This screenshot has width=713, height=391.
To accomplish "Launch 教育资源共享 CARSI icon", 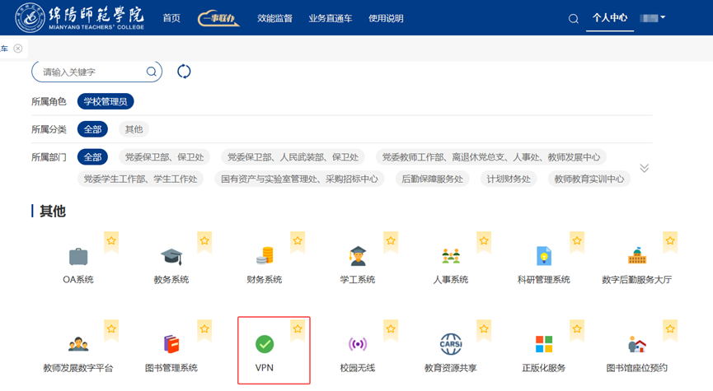I will (451, 344).
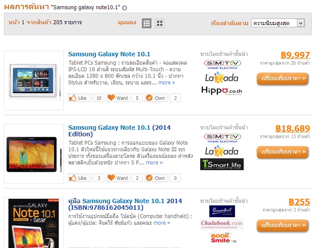Switch to list view layout
The image size is (315, 248).
147,23
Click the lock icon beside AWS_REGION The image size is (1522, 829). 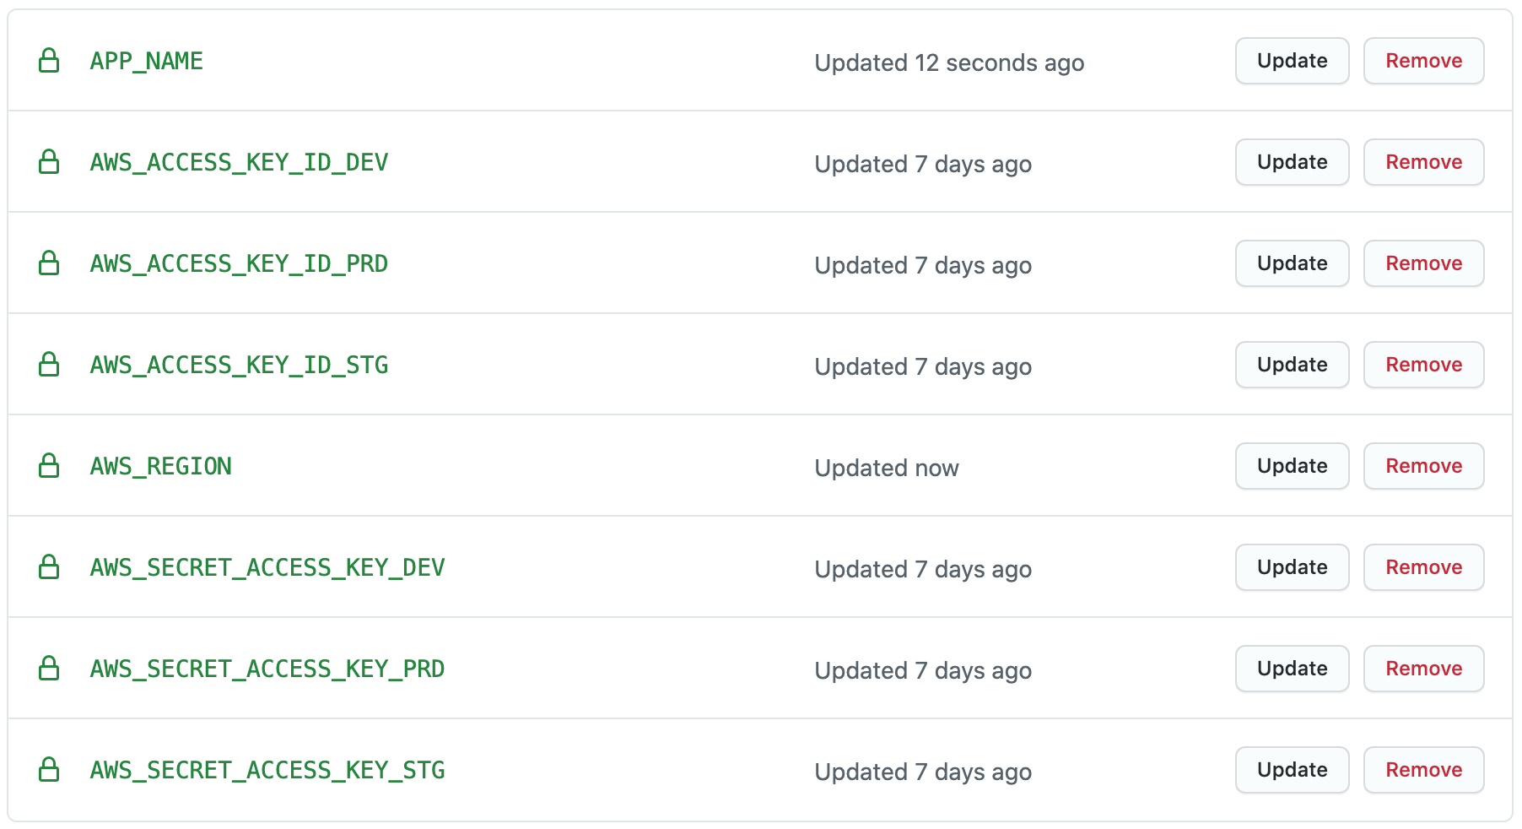pos(49,466)
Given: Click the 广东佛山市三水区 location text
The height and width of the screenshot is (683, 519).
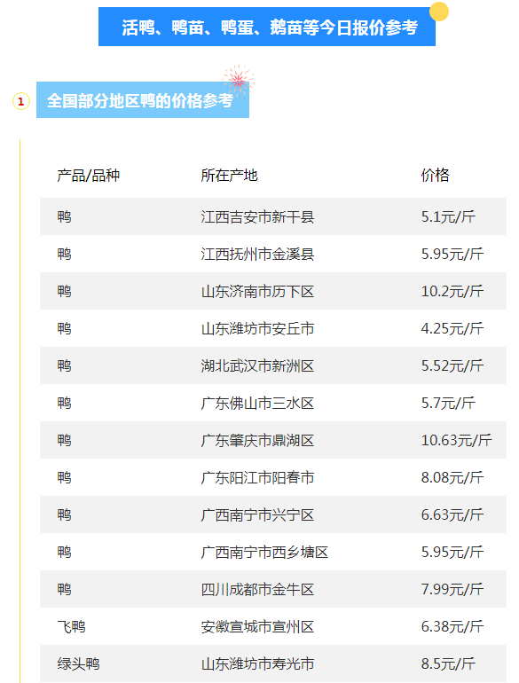Looking at the screenshot, I should (257, 403).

* * * * * * * * *

■ **Task description**: Your reply should give again exactly the lines from the one with "The height and" through the last line of the data, with both ends included and pictures left out.

■ **Response to this task**:
The height and width of the screenshot is (683, 519).
Looking at the screenshot, I should (257, 403).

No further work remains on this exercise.